Clearly, it should not be overlooked that treat-to-target strategies provide the best means of addressing inflammation and its consequences in patients with RA; nonetheless, treating-to-target per se may miss opportunities to enhance overall patient well-being through PRO-directed adaptations in disease management. With a treat-to-target approach, many patients will fail to attain low disease activity or remission and in these situations PROs may be particularly useful for guiding treatment decisions, with the aim of improving health outcomes through patient empowerment.
What are the unmet needs of patients with RA and how could use of PROs address them?
The treat-to-target approach in patients with RA focuses on reducing inflammation to prevent joint damage, physical disability and mortality [
1,
2]. However, patients with the disease consider control of pain and fatigue, and maintenance of physical function and HRQOL to be the most important aspects of care [
25‐
29]. A recent literature review of the unmet needs of patients with RA showed that, despite ongoing treatment, many patients still experience significant pain and fatigue, which have a substantial negative impact on HRQOL. Many patients also have mental health symptoms, such as anxiety and depression, that are not being addressed, and may also experience reduced sexual functioning, and social and work participation, which again have a negative impact on HRQOL [
28]. Together, these findings suggest that there may be discordance between the needs of patients with RA and current treatment goals.

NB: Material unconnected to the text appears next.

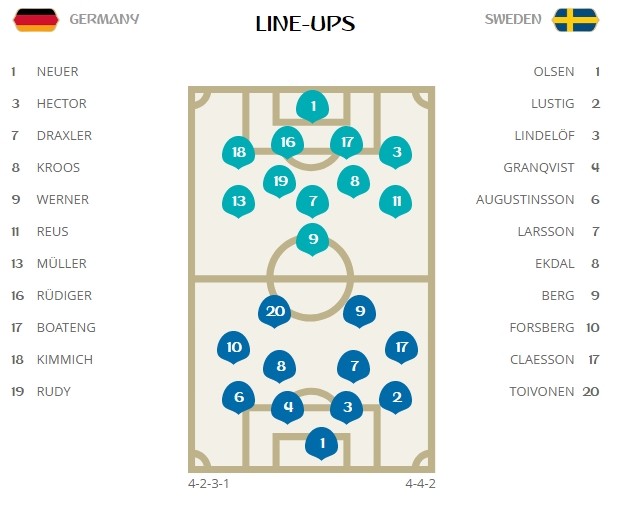Select teal player marker 19 on pitch
This screenshot has height=506, width=633.
point(280,181)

Indeed, a study assessing discordance between patients’ and physicians’ global assessment of disease activity found that nearly 36% of patients experienced discordance from their rheumatologist [
26]. However, it should be stressed that optimal management of the inflammatory component of RA, particularly when sustained remission is achievable, may be the best means of addressing the long-term needs of individual patients.
The timely and effective use of PROs could bridge the gap between HCP and patient perspectives in RA by encouraging HCPs to focus more on individual patient perceptions of disease impact. This in turn would facilitate shared decision making between patients and HCPs, encouraging customized and more comprehensive patient care. In addition, PROs may be used to identify flares, and to indicate when a clinic visit is necessary when patients can no longer self-manage their condition. However, PROs will only add value if they inform a management decision that helps to improve patient overall well-being and provide information that rheumatologists and other HCPs would otherwise be unable to capture (e.g. disease activity status between clinic visits), and if obtaining the PRO data and acting on the information obtained do not add to rheumatologist workload. The involvement of a multidisciplinary team in patient care can aid in this. Furthermore, some symptoms, such as fatigue, are not easy to manage, and attempts to do so could prove problematic because this symptom is affected by many factors (e.g. systemic inflammation, comorbidities, sleep quality, physical functioning, mood, pain and sense of control), and interplay between these factors is poorly understood [
30]. Currently available PRO instruments could be used to achieve the goals mentioned above. However, additional PROs may be useful to help us understand the extent to which pain is driven by inflammation, and the role of pain and fatigue in causing disability and vice versa.